(Stored data entries)
=== Begin Enclosure ===
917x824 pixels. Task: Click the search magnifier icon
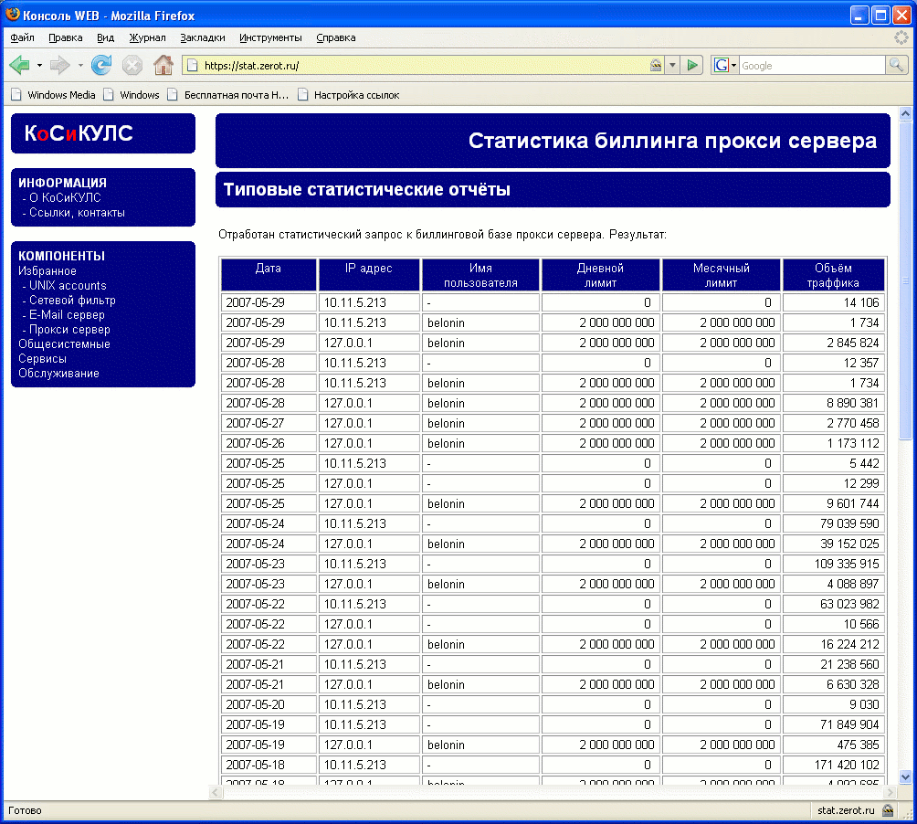coord(896,65)
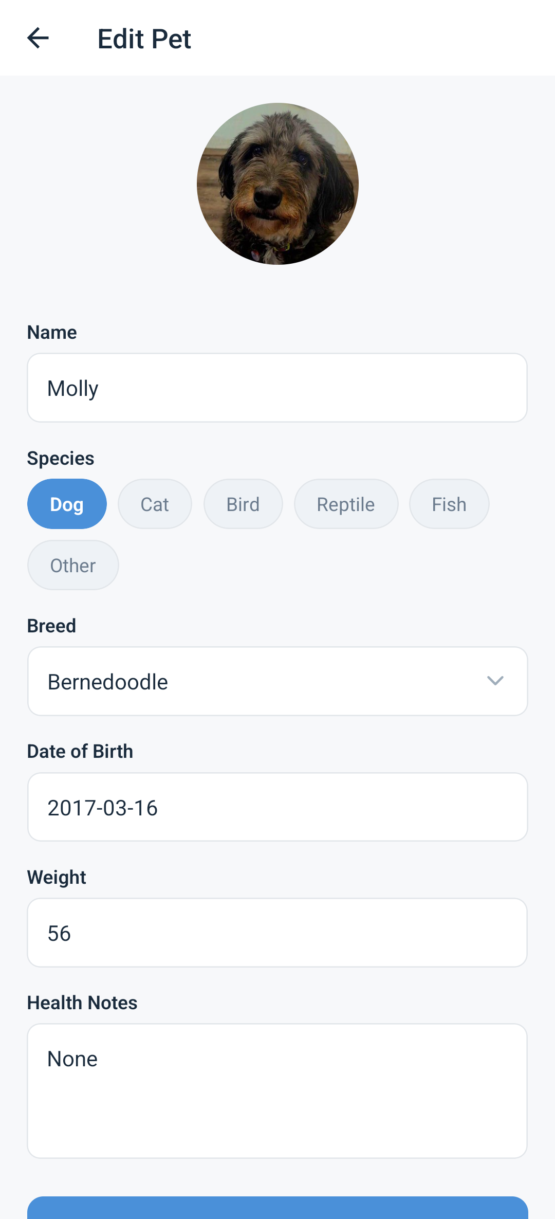Screen dimensions: 555x1219
Task: Open the Bernedoodle breed selector
Action: (x=277, y=681)
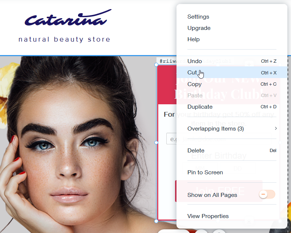Open View Properties from the menu
The height and width of the screenshot is (233, 291).
[x=208, y=216]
=== End Enclosure ===
ABOUT THIS EXERCISE:
No pictures should appear in the copy, and each record above is to be returned exactly.

ANSWER BELOW:
917x824 pixels. Task: Click the search magnifier icon
coord(896,65)
Screen dimensions: 555x1219
Task: Open the Bernedoodle breed selector
Action: (x=277, y=681)
Open View Properties from the menu
The height and width of the screenshot is (233, 291).
[x=208, y=216]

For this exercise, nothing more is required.